DIRECTIONS FOR THIS TASK:
Tally up the lines below that carry the word "will", answering with the figure alone.

INFORMATION PROVIDED:
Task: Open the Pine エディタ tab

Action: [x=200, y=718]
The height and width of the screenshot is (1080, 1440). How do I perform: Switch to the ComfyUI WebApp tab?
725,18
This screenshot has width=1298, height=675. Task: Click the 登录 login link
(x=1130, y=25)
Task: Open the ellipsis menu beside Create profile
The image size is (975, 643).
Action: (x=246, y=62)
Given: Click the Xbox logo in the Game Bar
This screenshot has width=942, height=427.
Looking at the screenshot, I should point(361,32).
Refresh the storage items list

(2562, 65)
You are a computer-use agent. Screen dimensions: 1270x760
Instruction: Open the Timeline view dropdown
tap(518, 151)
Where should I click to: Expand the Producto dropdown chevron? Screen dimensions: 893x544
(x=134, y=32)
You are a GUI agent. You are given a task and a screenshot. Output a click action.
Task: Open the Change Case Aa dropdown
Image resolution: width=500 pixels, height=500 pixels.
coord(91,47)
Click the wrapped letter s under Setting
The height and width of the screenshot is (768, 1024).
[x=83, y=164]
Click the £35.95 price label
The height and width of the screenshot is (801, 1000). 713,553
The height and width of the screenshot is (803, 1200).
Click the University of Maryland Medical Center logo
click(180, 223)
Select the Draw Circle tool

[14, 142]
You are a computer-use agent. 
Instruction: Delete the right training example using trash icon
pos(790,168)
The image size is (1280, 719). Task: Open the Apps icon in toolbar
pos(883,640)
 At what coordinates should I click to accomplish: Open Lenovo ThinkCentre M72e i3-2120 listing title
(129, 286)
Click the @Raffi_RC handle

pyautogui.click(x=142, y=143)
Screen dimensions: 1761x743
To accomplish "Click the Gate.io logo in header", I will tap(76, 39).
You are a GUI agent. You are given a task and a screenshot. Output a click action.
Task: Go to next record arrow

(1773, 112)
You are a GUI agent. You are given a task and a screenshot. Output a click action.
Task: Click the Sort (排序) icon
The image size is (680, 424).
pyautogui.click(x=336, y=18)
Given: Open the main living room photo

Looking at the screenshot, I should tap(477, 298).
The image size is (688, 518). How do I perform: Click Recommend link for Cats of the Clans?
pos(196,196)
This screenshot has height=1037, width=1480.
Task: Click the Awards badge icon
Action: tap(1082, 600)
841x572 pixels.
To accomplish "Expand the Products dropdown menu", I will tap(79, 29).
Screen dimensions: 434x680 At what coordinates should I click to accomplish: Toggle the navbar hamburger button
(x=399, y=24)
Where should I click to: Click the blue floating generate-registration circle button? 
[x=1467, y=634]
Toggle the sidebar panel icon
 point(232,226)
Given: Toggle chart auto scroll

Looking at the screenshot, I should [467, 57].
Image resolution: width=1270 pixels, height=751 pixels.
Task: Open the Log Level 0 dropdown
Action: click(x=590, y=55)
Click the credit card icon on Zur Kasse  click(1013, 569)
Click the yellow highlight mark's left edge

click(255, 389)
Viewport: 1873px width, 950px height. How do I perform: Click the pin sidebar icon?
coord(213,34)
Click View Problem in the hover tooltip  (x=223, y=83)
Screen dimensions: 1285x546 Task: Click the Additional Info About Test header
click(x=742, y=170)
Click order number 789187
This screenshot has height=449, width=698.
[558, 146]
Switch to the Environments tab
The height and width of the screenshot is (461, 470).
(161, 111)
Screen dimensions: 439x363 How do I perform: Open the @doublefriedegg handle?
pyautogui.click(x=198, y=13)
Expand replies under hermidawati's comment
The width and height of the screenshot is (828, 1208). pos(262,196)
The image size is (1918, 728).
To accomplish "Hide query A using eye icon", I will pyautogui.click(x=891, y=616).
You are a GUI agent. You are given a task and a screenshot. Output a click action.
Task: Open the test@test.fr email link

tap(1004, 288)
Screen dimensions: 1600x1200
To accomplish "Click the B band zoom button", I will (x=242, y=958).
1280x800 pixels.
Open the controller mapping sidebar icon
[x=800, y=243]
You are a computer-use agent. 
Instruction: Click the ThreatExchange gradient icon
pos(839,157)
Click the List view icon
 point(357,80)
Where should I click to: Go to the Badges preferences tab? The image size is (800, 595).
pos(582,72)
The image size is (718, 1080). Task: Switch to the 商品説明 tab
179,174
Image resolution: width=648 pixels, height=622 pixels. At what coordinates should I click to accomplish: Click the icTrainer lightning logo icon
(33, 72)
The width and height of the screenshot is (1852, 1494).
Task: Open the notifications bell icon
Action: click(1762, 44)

WRITTEN RESPONSE:
4